■ **Excerpted passage**
Major Futures Markets

CategoryPopular ContractsExchange
Equity indicesE-mini S&P 500, Nasdaq 100, Russell 2000CME
Interest rates10-Year Treasury Note, Eurodollar, SOFRCME / CBOT
EnergyCrude Oil (WTI, Brent), Natural GasNYMEX / ICE
MetalsGold, Silver, CopperCOMEX
AgricultureCorn, Soybeans, Wheat, Live CattleCBOT / CME
CurrenciesEuro FX, Japanese Yen, British PoundCME

Who Uses Futures and Why

Hedgers use futures to lock in prices and reduce risk. An airline buys crude oil futures to cap fuel costs. A wheat farmer sells futures to guarantee a price for the next harvest. A bond portfolio manager sells Treasury futures to reduce duration exposure. In each case, the hedger is transferring price risk to someone willing to take it.

Speculators take on that risk in pursuit of profit. They provide liquidity and ensure hedgers can find counterparties. Without speculators, futures markets would be thin and hedging costs would be much higher.

Arbitrageurs keep futures prices aligned with fair value. If a futures contract trades above its theoretical cost-of-carry price, an arbitrageur can sell the future, buy the underlying, and lock in a risk-free profit — pushing the prices back into line.

Practical Tip
Futures are among the most capital-efficient ways to gain or hedge market exposure. If you need to quickly reduce equity exposure in a portfolio, selling index futures achieves it in seconds without selling a single stock. This is why institutional traders call futures the “steering wheel” of portfolio management.

Key Takeaways

  • A futures contract is a standardized, exchange-traded obligation to buy or sell an asset at a set price on a future date.
  • Daily mark-to-market and clearinghouse backing eliminate counterparty risk — the key structural advantage over forwards.
  • Futures are inherently leveraged — initial margin is a fraction of notional value, amplifying both gains and losses.
  • Pricing follows cost-of-carry logic: futures price = spot + financing costs − income from the underlying.
  • Hedgers, speculators, and arbitrageurs each play essential roles in keeping futures markets liquid and fairly priced.

FAQ

Do I have to take delivery of the underlying asset?

Almost never. The vast majority of futures positions are closed before expiration by entering an offsetting trade. Financial futures (indices, rates, currencies) are cash-settled — no physical delivery is possible. For physical commodity futures, delivery procedures exist but are used by a tiny fraction of participants.

■ **Required tasks**
**A.** Answer these questions using the futures markets excerpt:
(i) What do airlines buy futures on, and for what purpose?
(ii) What do institutional traders call futures?
(iii) Which kinds of futures are cash-settled?
**B.** Resume the futures markets excerpt where it stops.

Stored items:
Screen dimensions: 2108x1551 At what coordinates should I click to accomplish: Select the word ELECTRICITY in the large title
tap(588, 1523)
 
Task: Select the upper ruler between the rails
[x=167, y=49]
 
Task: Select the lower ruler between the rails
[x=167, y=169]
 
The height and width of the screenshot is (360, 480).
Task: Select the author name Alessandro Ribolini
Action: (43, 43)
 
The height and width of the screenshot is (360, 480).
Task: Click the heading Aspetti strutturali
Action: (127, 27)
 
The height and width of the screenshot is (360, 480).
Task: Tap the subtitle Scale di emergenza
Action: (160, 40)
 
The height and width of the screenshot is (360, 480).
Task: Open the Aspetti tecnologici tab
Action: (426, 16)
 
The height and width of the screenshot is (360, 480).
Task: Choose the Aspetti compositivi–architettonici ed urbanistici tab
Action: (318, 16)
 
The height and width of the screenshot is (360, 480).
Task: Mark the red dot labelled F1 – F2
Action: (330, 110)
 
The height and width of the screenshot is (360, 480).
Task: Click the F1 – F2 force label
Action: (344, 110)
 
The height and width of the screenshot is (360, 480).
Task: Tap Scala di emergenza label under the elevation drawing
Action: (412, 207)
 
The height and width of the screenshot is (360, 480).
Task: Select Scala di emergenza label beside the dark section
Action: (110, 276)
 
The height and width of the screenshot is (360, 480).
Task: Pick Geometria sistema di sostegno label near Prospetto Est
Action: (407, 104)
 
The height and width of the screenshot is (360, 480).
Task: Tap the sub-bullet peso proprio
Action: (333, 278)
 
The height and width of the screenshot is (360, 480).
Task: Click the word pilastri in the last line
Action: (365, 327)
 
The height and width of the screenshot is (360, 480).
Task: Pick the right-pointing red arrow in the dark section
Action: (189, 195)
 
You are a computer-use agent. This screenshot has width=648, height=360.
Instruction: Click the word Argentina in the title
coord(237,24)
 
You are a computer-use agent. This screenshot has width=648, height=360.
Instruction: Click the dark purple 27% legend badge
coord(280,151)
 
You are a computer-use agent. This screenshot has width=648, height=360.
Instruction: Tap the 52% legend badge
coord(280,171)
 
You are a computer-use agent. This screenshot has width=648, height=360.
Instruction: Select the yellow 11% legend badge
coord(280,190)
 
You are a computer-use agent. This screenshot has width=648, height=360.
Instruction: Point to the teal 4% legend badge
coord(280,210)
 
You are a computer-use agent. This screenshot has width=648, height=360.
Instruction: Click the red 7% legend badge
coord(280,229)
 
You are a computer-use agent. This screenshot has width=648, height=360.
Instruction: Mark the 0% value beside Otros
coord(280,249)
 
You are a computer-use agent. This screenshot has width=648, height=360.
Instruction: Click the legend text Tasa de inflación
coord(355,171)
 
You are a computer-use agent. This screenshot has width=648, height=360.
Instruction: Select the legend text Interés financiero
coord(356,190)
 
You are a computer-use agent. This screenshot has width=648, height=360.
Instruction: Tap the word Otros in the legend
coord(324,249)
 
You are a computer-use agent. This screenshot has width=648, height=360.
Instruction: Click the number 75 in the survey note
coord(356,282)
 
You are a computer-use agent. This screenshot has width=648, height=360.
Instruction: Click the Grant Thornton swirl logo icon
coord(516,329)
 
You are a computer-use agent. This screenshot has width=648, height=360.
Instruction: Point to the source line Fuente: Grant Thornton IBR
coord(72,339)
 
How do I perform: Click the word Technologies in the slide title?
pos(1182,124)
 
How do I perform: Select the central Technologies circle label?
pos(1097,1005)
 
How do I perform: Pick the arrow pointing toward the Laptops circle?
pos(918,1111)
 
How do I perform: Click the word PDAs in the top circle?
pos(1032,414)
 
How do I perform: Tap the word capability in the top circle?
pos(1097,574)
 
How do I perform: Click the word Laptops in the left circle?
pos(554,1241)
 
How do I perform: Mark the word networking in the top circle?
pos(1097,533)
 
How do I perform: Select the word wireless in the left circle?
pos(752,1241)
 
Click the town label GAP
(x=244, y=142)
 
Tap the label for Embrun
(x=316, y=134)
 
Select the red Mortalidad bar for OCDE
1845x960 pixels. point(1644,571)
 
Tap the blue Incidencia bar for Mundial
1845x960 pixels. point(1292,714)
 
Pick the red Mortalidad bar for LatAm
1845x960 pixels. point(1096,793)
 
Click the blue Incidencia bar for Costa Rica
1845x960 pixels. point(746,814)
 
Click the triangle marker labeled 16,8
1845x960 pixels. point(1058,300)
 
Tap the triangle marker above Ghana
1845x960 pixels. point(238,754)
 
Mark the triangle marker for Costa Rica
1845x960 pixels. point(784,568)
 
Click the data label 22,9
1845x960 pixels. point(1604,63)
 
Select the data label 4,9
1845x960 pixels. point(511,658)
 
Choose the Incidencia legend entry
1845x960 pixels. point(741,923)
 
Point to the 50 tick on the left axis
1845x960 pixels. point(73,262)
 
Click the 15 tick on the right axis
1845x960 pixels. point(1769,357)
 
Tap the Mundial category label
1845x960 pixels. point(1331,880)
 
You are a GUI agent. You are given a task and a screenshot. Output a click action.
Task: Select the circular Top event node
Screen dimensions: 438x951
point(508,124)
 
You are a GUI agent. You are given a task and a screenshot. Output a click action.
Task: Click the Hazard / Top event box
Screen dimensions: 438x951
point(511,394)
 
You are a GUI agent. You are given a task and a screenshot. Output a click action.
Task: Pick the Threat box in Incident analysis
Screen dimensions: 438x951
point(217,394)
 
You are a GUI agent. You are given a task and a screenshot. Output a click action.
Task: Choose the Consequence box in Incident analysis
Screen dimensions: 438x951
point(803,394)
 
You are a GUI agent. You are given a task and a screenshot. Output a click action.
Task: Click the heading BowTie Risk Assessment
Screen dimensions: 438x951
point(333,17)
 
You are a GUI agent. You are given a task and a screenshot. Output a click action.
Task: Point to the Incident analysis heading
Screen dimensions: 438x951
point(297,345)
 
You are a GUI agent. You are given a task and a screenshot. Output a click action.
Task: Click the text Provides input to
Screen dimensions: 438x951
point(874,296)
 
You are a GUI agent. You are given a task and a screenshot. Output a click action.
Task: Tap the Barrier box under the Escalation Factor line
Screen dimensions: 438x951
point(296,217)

■ **Responses by item number**
**A.**
(i) Airlines buy crude oil futures to cap fuel costs.
(ii) They call futures the "steering wheel" of portfolio management.
(iii) Financial futures (indices, rates, currencies) are cash-settled.

**B.**
What happens if I can’t meet a margin call?

Your broker will liquidate your position — potentially at a very unfavorable price. There’s no negotiation period. This is by design: the exchange’s integrity depends on immediate settlement of losses. Never enter a futures position without sufficient capital to absorb adverse moves beyond the initial margin.

How are futures different from options on futures?

A futures contract is an obligation — you must buy or sell. An option on a future gives you the right but not the obligation to enter a futures position. Options on futures combine the leverage of futures with the asymmetric payoff of options, and they’re widely traded on energy, agricultural, and interest rate contracts.

Can retail investors trade futures?

Yes. Most major brokerages offer futures trading, though they require a separate futures account and typically impose minimum capital requirements. Micro futures contracts (like the Micro E-mini S&P 500 at 1/10th the standard size) were specifically designed to make futures accessible to smaller accounts.

What’s the difference between the futures price and the spot price?

The difference is called the “basis” (Futures Price − Spot Price). Basis reflects the cost of carry — financing, storage, insurance, minus any income from holding the asset. As expiration approaches, the basis converges toward zero because the cost of carry shrinks to nothing. At expiration, the futures price equals the spot price.